Activity: Each entry below has to be written out again without any change.

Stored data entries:

--- START ---

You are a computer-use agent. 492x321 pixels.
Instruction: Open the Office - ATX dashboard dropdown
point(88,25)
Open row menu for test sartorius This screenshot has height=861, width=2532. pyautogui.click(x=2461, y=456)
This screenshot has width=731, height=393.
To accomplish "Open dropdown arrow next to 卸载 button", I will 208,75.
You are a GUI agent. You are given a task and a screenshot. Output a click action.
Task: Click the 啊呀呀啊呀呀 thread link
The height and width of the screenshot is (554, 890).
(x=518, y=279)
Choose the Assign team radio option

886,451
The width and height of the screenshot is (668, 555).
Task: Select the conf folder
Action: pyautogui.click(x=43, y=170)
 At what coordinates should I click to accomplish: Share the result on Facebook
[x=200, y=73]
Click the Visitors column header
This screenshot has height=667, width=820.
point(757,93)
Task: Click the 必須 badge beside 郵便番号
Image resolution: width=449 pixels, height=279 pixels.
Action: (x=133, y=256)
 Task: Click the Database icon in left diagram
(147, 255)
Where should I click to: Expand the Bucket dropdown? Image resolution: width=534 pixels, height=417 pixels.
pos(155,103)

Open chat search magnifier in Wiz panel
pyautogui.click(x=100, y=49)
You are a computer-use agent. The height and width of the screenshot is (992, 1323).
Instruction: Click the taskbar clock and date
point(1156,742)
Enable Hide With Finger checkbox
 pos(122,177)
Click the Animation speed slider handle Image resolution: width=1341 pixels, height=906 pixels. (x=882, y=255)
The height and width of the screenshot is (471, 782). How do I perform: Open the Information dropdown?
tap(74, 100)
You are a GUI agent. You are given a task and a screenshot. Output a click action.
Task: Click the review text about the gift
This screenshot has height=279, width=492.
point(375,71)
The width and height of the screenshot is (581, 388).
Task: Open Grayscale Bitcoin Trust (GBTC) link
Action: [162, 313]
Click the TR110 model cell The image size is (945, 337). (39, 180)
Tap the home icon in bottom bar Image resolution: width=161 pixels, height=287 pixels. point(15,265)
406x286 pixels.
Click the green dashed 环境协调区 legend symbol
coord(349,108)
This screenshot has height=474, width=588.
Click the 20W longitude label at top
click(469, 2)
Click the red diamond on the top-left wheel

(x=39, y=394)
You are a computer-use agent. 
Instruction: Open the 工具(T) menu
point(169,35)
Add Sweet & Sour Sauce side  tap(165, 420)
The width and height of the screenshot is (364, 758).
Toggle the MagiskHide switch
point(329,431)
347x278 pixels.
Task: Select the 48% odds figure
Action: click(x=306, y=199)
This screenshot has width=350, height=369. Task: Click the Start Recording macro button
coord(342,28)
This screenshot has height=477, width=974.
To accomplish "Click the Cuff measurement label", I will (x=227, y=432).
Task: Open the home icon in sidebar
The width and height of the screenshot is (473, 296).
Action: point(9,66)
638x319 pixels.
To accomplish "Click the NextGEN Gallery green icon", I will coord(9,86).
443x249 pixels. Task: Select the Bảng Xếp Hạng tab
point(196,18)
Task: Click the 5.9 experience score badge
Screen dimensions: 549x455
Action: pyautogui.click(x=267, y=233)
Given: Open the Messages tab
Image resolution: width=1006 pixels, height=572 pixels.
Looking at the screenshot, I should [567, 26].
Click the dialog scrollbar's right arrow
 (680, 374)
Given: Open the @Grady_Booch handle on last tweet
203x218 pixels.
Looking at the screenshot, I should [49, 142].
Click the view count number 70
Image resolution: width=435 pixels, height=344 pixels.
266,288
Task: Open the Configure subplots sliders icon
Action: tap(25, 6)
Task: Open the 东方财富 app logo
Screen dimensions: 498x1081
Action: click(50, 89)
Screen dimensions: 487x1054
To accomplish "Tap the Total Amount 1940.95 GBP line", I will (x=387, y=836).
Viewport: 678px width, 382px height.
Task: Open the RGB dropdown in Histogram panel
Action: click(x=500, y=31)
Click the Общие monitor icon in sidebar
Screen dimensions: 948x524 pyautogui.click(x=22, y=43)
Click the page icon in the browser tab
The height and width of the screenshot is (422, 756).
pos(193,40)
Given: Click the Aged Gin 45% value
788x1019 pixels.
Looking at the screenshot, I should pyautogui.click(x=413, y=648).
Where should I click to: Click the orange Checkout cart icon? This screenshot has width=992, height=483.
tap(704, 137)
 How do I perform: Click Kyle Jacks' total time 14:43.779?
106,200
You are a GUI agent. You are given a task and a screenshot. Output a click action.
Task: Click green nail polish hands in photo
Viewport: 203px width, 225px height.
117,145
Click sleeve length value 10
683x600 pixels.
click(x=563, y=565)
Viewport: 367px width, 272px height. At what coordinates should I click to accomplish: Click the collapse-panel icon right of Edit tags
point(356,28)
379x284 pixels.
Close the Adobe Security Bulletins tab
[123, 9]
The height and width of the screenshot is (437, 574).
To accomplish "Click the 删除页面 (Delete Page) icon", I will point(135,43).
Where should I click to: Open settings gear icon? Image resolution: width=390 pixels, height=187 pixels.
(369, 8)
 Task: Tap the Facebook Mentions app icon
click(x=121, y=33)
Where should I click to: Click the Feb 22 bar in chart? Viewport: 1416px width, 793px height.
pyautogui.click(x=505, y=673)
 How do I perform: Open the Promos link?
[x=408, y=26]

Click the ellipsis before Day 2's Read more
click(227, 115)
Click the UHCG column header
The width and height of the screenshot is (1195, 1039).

--- END ---

The answer:
You are a computer-use agent. 492x321 pixels.
Instruction: Open the Office - ATX dashboard dropdown
point(88,25)
Open row menu for test sartorius This screenshot has height=861, width=2532. pyautogui.click(x=2461, y=456)
This screenshot has width=731, height=393.
To accomplish "Open dropdown arrow next to 卸载 button", I will 208,75.
You are a GUI agent. You are given a task and a screenshot. Output a click action.
Task: Click the 啊呀呀啊呀呀 thread link
The height and width of the screenshot is (554, 890).
(x=518, y=279)
Choose the Assign team radio option

886,451
The width and height of the screenshot is (668, 555).
Task: Select the conf folder
Action: pyautogui.click(x=43, y=170)
 At what coordinates should I click to accomplish: Share the result on Facebook
[x=200, y=73]
Click the Visitors column header
This screenshot has height=667, width=820.
point(757,93)
Task: Click the 必須 badge beside 郵便番号
Image resolution: width=449 pixels, height=279 pixels.
Action: (x=133, y=256)
 Task: Click the Database icon in left diagram
(147, 255)
Where should I click to: Expand the Bucket dropdown? Image resolution: width=534 pixels, height=417 pixels.
pos(155,103)

Open chat search magnifier in Wiz panel
pyautogui.click(x=100, y=49)
You are a computer-use agent. The height and width of the screenshot is (992, 1323).
Instruction: Click the taskbar clock and date
point(1156,742)
Enable Hide With Finger checkbox
 pos(122,177)
Click the Animation speed slider handle Image resolution: width=1341 pixels, height=906 pixels. (x=882, y=255)
The height and width of the screenshot is (471, 782). How do I perform: Open the Information dropdown?
tap(74, 100)
You are a GUI agent. You are given a task and a screenshot. Output a click action.
Task: Click the review text about the gift
This screenshot has height=279, width=492.
point(375,71)
The width and height of the screenshot is (581, 388).
Task: Open Grayscale Bitcoin Trust (GBTC) link
Action: [162, 313]
Click the TR110 model cell The image size is (945, 337). (39, 180)
Tap the home icon in bottom bar Image resolution: width=161 pixels, height=287 pixels. point(15,265)
406x286 pixels.
Click the green dashed 环境协调区 legend symbol
coord(349,108)
This screenshot has height=474, width=588.
Click the 20W longitude label at top
click(469, 2)
Click the red diamond on the top-left wheel

(x=39, y=394)
You are a computer-use agent. 
Instruction: Open the 工具(T) menu
point(169,35)
Add Sweet & Sour Sauce side  tap(165, 420)
The width and height of the screenshot is (364, 758).
Toggle the MagiskHide switch
point(329,431)
347x278 pixels.
Task: Select the 48% odds figure
Action: click(x=306, y=199)
This screenshot has width=350, height=369. Task: Click the Start Recording macro button
coord(342,28)
This screenshot has height=477, width=974.
To accomplish "Click the Cuff measurement label", I will (x=227, y=432).
Task: Open the home icon in sidebar
The width and height of the screenshot is (473, 296).
Action: point(9,66)
638x319 pixels.
To accomplish "Click the NextGEN Gallery green icon", I will coord(9,86).
443x249 pixels. Task: Select the Bảng Xếp Hạng tab
point(196,18)
Task: Click the 5.9 experience score badge
Screen dimensions: 549x455
Action: pyautogui.click(x=267, y=233)
Given: Open the Messages tab
Image resolution: width=1006 pixels, height=572 pixels.
Looking at the screenshot, I should [567, 26].
Click the dialog scrollbar's right arrow
 (680, 374)
Given: Open the @Grady_Booch handle on last tweet
203x218 pixels.
Looking at the screenshot, I should [49, 142].
Click the view count number 70
Image resolution: width=435 pixels, height=344 pixels.
266,288
Task: Open the Configure subplots sliders icon
Action: tap(25, 6)
Task: Open the 东方财富 app logo
Screen dimensions: 498x1081
Action: click(50, 89)
Screen dimensions: 487x1054
To accomplish "Tap the Total Amount 1940.95 GBP line", I will (x=387, y=836).
Viewport: 678px width, 382px height.
Task: Open the RGB dropdown in Histogram panel
Action: click(x=500, y=31)
Click the Общие monitor icon in sidebar
Screen dimensions: 948x524 pyautogui.click(x=22, y=43)
Click the page icon in the browser tab
The height and width of the screenshot is (422, 756).
pos(193,40)
Given: Click the Aged Gin 45% value
788x1019 pixels.
Looking at the screenshot, I should pyautogui.click(x=413, y=648).
Where should I click to: Click the orange Checkout cart icon? This screenshot has width=992, height=483.
tap(704, 137)
 How do I perform: Click Kyle Jacks' total time 14:43.779?
106,200
You are a GUI agent. You are given a task and a screenshot. Output a click action.
Task: Click green nail polish hands in photo
Viewport: 203px width, 225px height.
117,145
Click sleeve length value 10
683x600 pixels.
click(x=563, y=565)
Viewport: 367px width, 272px height. At what coordinates should I click to accomplish: Click the collapse-panel icon right of Edit tags
point(356,28)
379x284 pixels.
Close the Adobe Security Bulletins tab
[123, 9]
The height and width of the screenshot is (437, 574).
To accomplish "Click the 删除页面 (Delete Page) icon", I will point(135,43).
Where should I click to: Open settings gear icon? Image resolution: width=390 pixels, height=187 pixels.
(369, 8)
 Task: Tap the Facebook Mentions app icon
click(x=121, y=33)
Where should I click to: Click the Feb 22 bar in chart? Viewport: 1416px width, 793px height.
pyautogui.click(x=505, y=673)
 How do I perform: Open the Promos link?
[x=408, y=26]

Click the ellipsis before Day 2's Read more
click(227, 115)
Click the UHCG column header
The width and height of the screenshot is (1195, 1039).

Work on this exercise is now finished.